Perhaps timing really is everything. The rest of the morning was filled with the usual Sunday shenanigans…
- Friendly, but confused old folks who just don’t have a clue.
- Tribes of hung-over Jersey Shore impersonators who want all the help in the world – for free, naturally.
- Rude, well-heeled yuppies who also want world-class service for trailer park prices.
- Screaming, kids, hopped up on sugar and Red Bull.
- Dads who replay the moment they decided not to use a condom.
- Cougar Moms who replay the moment they let them.
I’ve settled into a routine that consists of arriving at work a half-hour early; this allows me time to help out with buses, if necessary, and of course, check the old blog. My routine proved invaluable this morning as we had one midnight bellman to retrieve 30 rooms worth of “monster” bags!
Turns out the bus driver had his times mixed up and he was under the impression he had twenty minutes before his bus left.
MIXED-UP DRIVER: We’re leaving in twenty minutes! What are you guys doing?
THE HOOK: Twenty minutes?
MD: Yeah, you heard me!
THE HOOK: And yet, the guide is nowhere to be found and I don’t see any passengers…
Sure enough, while grabbing the luggage I had an opportunity to confirm the departure time with some of the passengers. When confronted with his error, the driver was succinct in his response.
MD: I guess that’s why I drive a bus!
The day felt…off, somehow. Even for my little corner of hospitality hell.
My first call was a couple in their mid-50s. He was meek and mild, she looked like Ilsa, She Wolf of the SS!
To be fair, the lady was just that: a well-mannered,classy female of European descent who just happened to give off a certain “vibe”. I felt as though I should have bowed my head and pray I didn’t feel the kiss of her whip on my ear!
I wound up making more helping them than I did in three subsequent calls! I guess Ilsa knows how to keep her man happy and so he “spreads the wealth”, so to speak.
During my next trip upstairs I walked into a full elevator of Asians, one of whom was using a zoom lens to take a series of shots of the elevator panel!
I guess they appreciate fine German-made, Canadian elevators in the Pacific Rim.

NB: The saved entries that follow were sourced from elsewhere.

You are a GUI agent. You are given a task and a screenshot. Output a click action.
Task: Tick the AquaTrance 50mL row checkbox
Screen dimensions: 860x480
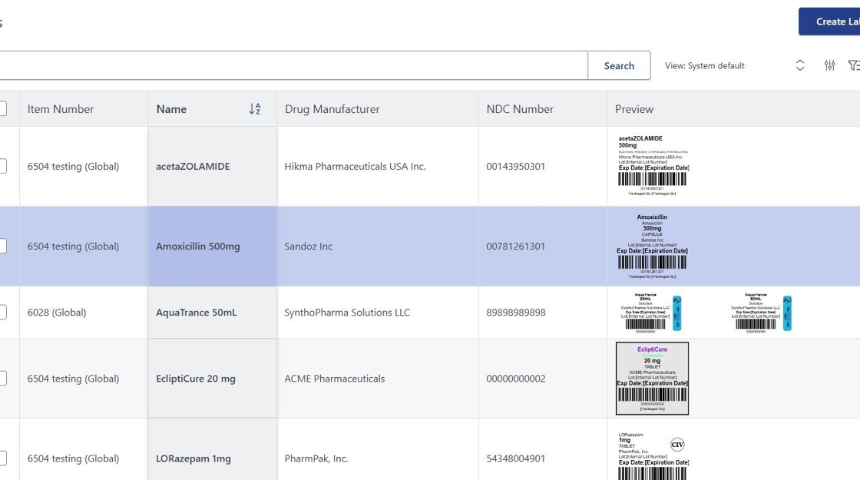pos(2,312)
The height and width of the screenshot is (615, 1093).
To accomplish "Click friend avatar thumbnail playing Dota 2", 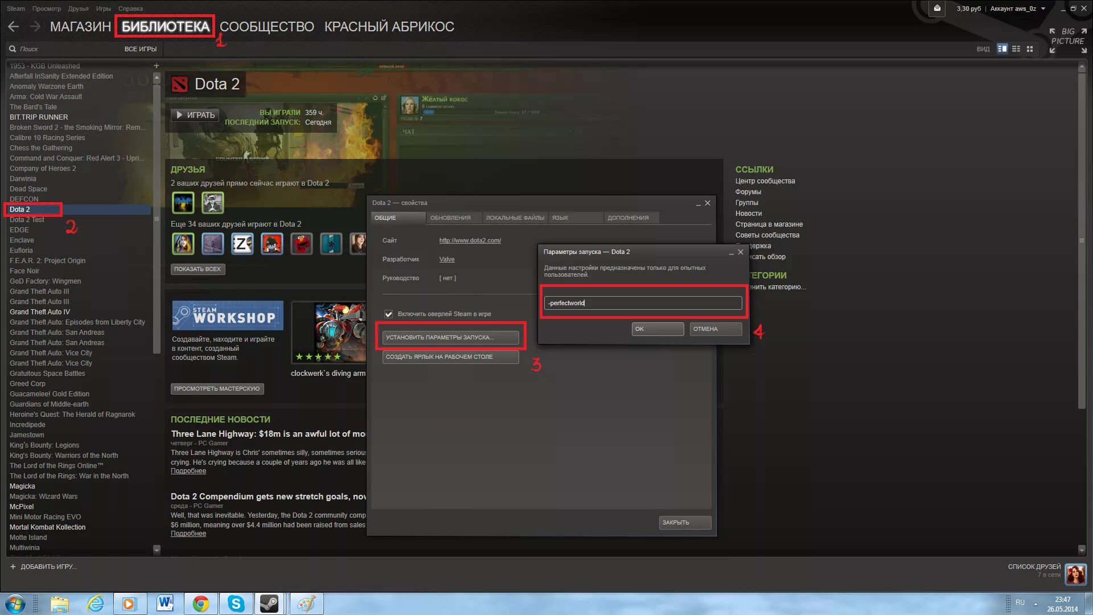I will (182, 202).
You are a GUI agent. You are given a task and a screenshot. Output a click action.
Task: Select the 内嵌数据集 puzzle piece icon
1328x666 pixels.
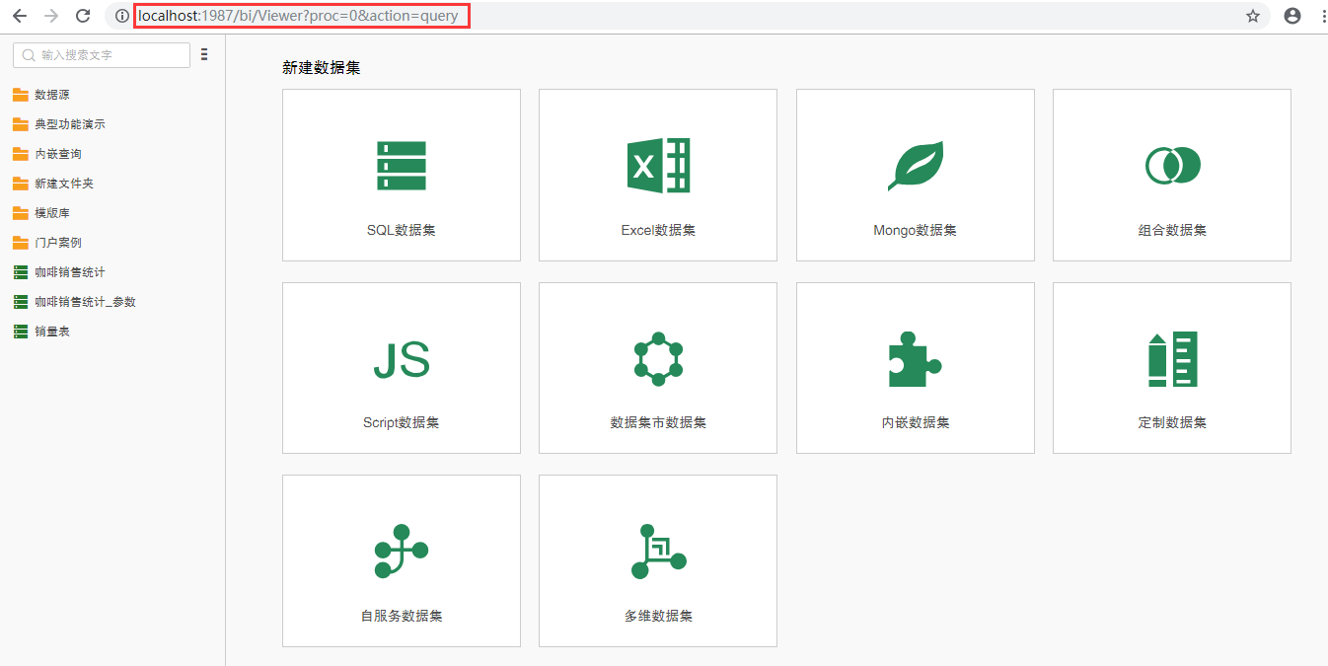(915, 359)
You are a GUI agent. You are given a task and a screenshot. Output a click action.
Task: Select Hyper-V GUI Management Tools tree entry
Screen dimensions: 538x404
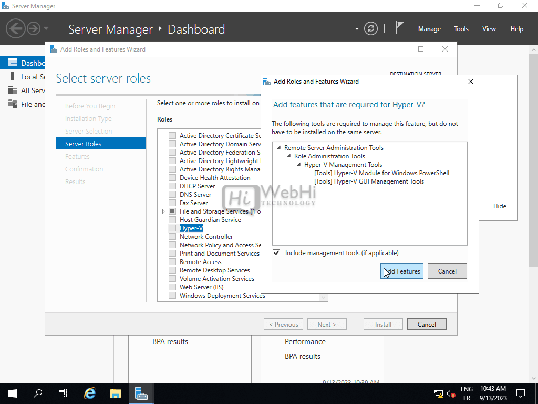click(x=369, y=181)
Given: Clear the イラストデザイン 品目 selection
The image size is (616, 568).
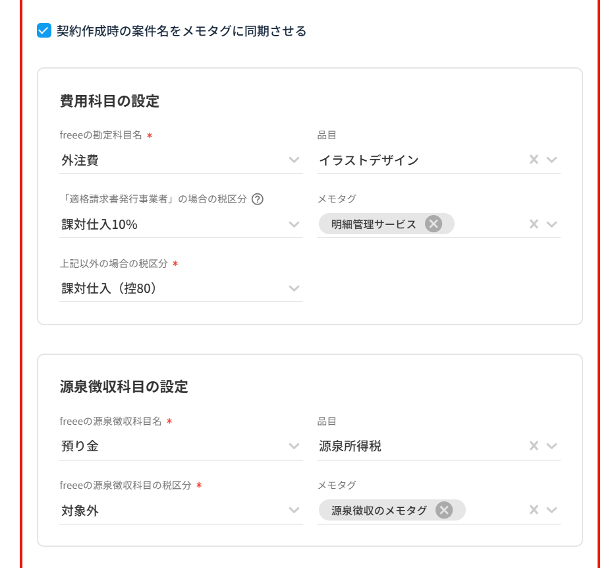Looking at the screenshot, I should coord(534,160).
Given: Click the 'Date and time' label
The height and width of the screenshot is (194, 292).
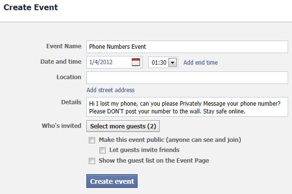Looking at the screenshot, I should point(61,62).
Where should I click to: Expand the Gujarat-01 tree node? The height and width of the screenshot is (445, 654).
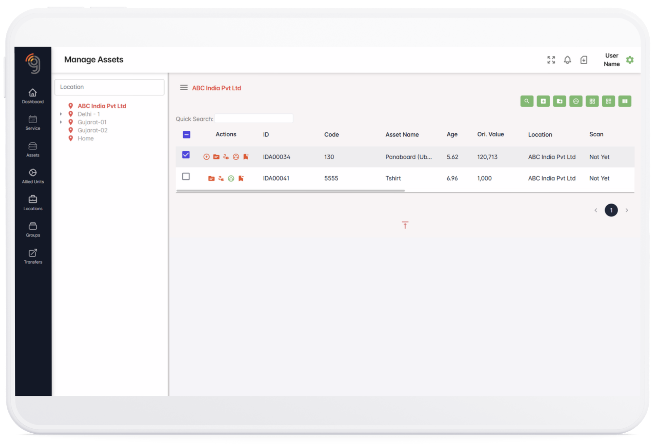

So it’s my day off and I embrace the opportunity to hang with VampireLover and run an errand or two; navigating the treacherous waters of Canadian bureaucracy to get my first-ever passport, running from store to store to save money on groceries (I think somewhere along the way, we became old people!), and finally, tackling the ever-looming, never-ending chore list!
She continued painting the porch and I began cutting the grass. Sounds pretty routine and humdrum, right? Then you don’t know The Hook very well, do you?
My father-in-law lives right next door and I’ve taken on the weekly task of tending both sets of lawns. The problem lies with the giant hive located at the side of his property. I’ve been warned to stay clear of this area, but the grass has gotten thick, and I’m a male (equally thick!), so you just know I’m going to wander over there…
And so I did, and so the mutant bees that tend this hive came at me, pissed off and stingers at the ready. One minute later, VampireLover is laughing as her hubby stands before her, head cocked forward, and a stinger protruding from his neck! She fixed me right up, but her methods left something to be desired…
I’m not a certified professional, but I’m fairly certain a butter knife is not an instrument recognized by the medical community!
I’m stinger-free, and ready for another fun-filled day of freedom! It’s New Comic Day and the sun is shining. What could possibly go wrong?
Oh wait, VampireLover is standing behind me, no doubt ready to move in slowly and seductively… and flick the exact spot I was stung in! Yep, I was right. Now we have to go to the dentist and continue to paint the house.
I can make lemonade out of lemons, but it just gets thrown in my face. Man, that stings.
Can’t wait to see how the rest of the week turns out.